For the last four years, Louisiana Gov. Bobby Jindal (R) has championed the set of learning benchmarks known as the Common Core State Standards — but a simmering mess of litigation in the state’s court system shows that Jindal has moved as far away from his previous position as he can.
Last week, a group of parents, teachers and charter school managers sued Jindal over his recent repudiation of the Common Core. Jindal’s decision to cut ties with certain testing vendors who create Common Core materials has left some Louisiana schools lacking critical resources as the beginning of the academic year approaches.
On Tuesday, the Louisiana Board of Elementary and Secondary Education (BESE) voted 6-4 to join the lawsuit against Jindal, known as Navis Hill, et al., v. Louisiana State. The litigants are seeking a preliminary injunction that they hope will allow the state to continue its plans to administer Common Core exams in the upcoming school year, which starts in as little as a week in some parishes.
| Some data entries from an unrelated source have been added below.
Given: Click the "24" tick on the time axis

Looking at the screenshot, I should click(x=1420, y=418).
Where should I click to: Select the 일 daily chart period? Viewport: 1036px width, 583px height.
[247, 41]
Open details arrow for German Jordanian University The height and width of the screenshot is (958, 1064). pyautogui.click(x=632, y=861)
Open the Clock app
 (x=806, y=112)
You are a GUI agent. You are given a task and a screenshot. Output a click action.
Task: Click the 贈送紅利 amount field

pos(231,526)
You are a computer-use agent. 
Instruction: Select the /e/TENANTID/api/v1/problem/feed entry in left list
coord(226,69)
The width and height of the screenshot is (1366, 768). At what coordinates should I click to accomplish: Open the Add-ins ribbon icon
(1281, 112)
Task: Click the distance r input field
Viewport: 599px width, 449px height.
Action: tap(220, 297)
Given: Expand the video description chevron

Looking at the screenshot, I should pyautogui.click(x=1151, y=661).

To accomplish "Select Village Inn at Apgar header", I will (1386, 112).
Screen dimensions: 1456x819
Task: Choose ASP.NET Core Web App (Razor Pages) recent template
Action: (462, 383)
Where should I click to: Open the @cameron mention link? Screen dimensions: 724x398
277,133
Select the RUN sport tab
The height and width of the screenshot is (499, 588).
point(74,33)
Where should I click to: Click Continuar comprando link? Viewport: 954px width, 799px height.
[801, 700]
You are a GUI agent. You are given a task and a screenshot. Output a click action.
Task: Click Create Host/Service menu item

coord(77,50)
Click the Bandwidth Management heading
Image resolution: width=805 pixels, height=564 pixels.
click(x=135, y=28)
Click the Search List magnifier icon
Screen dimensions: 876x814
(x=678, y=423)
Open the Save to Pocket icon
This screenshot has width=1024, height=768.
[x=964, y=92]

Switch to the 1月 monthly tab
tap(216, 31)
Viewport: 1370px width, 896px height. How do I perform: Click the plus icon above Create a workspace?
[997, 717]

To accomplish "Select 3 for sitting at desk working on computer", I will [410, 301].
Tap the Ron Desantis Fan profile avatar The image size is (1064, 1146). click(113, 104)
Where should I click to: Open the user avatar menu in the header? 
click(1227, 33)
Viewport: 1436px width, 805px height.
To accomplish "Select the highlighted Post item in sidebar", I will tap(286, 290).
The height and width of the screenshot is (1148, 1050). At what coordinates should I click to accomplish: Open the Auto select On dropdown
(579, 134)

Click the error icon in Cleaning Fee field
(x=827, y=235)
A hearing is scheduled for August.
Meanwhile, also on Tuesday, Jindal took some legal action of his own, filing a countersuit with the aim of invalidating the Memorandum of Understanding that Louisiana signed in 2010. That memorandum made the state a member of the Partnership for Assessment of Readiness for College and Careers (PARCC), one of two federal consortia that design Common Core tests.